-- Begin --

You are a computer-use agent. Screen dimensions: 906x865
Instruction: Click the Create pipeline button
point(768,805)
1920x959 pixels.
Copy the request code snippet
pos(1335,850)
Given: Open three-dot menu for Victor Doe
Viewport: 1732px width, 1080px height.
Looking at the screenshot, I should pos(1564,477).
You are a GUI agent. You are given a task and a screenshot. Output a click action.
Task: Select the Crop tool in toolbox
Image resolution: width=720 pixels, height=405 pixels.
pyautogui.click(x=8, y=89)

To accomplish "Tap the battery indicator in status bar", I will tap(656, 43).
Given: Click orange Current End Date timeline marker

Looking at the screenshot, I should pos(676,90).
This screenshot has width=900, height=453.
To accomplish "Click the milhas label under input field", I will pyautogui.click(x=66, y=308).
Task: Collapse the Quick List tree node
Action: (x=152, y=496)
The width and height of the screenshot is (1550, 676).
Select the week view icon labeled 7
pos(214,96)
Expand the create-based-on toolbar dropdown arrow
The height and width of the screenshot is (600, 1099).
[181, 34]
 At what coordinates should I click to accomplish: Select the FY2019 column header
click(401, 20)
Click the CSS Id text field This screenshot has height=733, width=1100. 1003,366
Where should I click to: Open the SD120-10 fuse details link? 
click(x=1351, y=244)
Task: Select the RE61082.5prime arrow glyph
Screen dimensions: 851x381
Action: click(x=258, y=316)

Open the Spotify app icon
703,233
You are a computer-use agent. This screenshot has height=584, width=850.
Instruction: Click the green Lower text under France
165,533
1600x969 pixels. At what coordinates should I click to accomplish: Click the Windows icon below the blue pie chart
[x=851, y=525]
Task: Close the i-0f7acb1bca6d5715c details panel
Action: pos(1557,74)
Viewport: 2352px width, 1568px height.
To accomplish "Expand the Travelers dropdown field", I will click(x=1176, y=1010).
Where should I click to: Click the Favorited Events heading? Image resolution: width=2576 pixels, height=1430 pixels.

-- End --

*Goal of the exercise*. Reproduce the listing verbatim, beginning at the line that contains "Where should I click to: Open" and stopping after the final line of the listing.

*Answer for the task*.
Where should I click to: Open the SD120-10 fuse details link? 
click(x=1351, y=244)
Task: Select the RE61082.5prime arrow glyph
Screen dimensions: 851x381
Action: click(x=258, y=316)

Open the Spotify app icon
703,233
You are a computer-use agent. This screenshot has height=584, width=850.
Instruction: Click the green Lower text under France
165,533
1600x969 pixels. At what coordinates should I click to accomplish: Click the Windows icon below the blue pie chart
[x=851, y=525]
Task: Close the i-0f7acb1bca6d5715c details panel
Action: pos(1557,74)
Viewport: 2352px width, 1568px height.
To accomplish "Expand the Travelers dropdown field", I will click(x=1176, y=1010).
Where should I click to: Click the Favorited Events heading? Image resolution: width=2576 pixels, height=1430 pixels.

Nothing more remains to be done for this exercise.